For beam elements and discrete elements, the gyroscopic damping and stiffness matrices are calculated as follows:
GYRO_ELE = CALC_MATR_ELEM (OPTION =” MECA_GYRO “,
MODELE = MODELE,
CHAM_MATER = CHMAT,
CARA_ELEM = CARELEM,);
GYRO = ASSE_MATRICE (MATR_ELEM = GYRO_ELE,
NUME_DDL = NUMEDDL,);
RIGY_ELE = CALC_MATR_ELEM (OPTION =” RIGI_GYRO “,
MODELE = MODELE,
CHAM_MATER = CHMAT,
CARA_ELEM = CARELEM,);
RIGY = ASSE_MATRICE (MATR_ELEM = RIGY_ELE,
NUME_DDL = NUMEDDL,);
For solid elements, we must first define a loading unit rotation (rotation speed equal to 1 rpm) around the desired axis of rotation as follows:
CL_ROTA = AFFE_CHAR_MECA (MODELE = MODELE,
ROTATION =_F (VITESSE =1,
AXE =( nx, ny, nz),),);
With, for example, nx=0, ny=0 and nz=1 for a rotation around the Z axis.
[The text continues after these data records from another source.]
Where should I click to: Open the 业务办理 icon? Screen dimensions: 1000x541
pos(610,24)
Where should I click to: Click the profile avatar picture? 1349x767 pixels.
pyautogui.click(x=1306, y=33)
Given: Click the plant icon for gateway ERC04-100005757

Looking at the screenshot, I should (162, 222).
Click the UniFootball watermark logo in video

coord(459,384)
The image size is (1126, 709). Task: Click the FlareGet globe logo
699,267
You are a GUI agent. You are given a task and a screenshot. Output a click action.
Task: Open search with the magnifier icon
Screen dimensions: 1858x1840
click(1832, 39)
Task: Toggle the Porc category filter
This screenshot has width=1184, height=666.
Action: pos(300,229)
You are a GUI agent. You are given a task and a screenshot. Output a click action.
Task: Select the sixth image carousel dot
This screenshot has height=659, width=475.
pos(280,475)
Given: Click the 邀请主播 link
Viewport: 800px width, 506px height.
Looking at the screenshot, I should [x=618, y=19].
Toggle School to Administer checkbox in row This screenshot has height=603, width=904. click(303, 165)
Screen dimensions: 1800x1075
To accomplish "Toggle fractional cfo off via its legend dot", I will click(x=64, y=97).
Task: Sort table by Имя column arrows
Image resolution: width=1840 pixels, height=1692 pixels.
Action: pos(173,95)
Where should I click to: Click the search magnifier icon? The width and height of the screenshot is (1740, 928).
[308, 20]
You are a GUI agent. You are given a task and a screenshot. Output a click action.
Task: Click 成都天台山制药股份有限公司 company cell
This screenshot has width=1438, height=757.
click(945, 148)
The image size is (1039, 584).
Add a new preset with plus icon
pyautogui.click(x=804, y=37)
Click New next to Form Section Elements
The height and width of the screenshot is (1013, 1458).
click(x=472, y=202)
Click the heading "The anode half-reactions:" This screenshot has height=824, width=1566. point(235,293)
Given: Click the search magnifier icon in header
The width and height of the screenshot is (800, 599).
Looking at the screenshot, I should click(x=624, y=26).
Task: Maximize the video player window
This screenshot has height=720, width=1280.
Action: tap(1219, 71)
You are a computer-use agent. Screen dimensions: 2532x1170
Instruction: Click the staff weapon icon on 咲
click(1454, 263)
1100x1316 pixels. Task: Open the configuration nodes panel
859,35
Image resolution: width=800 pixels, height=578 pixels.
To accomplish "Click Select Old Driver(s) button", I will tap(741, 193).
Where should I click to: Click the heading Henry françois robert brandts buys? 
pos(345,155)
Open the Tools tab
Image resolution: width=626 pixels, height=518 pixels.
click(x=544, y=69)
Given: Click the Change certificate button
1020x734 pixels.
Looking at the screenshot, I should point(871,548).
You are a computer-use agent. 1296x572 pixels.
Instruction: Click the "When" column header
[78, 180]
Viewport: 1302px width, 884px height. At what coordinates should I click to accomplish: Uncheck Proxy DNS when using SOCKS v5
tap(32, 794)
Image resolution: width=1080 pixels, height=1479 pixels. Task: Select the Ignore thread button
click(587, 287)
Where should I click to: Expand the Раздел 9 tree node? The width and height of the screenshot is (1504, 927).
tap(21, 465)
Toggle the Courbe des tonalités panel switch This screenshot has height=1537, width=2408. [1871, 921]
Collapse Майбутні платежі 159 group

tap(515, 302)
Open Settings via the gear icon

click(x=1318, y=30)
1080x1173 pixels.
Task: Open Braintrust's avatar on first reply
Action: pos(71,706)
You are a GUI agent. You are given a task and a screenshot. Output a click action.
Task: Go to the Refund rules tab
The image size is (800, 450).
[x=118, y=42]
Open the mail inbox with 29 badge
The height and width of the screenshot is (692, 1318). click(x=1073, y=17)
The user will ensure that the defined vector (nx, ny, nz) is set to 1.
Next, the gyroscopic damping and stiffness matrices are calculated using load CL_ROTA as follows:
GYRO_ELE = CALC_MATR_ELEM (OPTION =” MECA_GYRO “,
MODELE = MODELE,
CHAM_MATER = CHMAT,
CHARGE = CL_ROTA,);
GYRO = ASSE_MATRICE (MATR_ELEM = GYRO_ELE,
NUME_DDL = NUMEDDL,);
RIGY_ELE = CALC_MATR_ELEM (OPTION =” RIGI_GYRO “,
MODELE = MODELE,
CHAM_MATER = CHMAT,
CHARGE = CL_ROTA,);
RIGY = ASSE_MATRICE (MATR_ELEM = RIGY_ELE,
NUME_DDL = NUMEDDL,);
The contributions of the gyroscopic damping and stiffness matrices must be multiplied by the angular speed and acceleration respectively, expressed in rad/s and rad/s/s, and are combined after assembly with the conventional damping and stiffness matrices by the operator COMB_MATR_ASSE by the following operator **** as follows:
NAME=1500. *pi/30.# To get the rotation speed in \(\mathit{rad}\mathrm{/}s\)
GYOM = COMB_MATR_ASSE (COMB_R =( _F (MATR_ASSE = GYRO, COEF_R =OM,),
_F (MATR_ASSE = AMOR, COEF_R =1.,),))
For more details on the use of damping and gyroscopic stiffness in*Code_Aster*, the reader can refer to the [U2.06.31] documentation.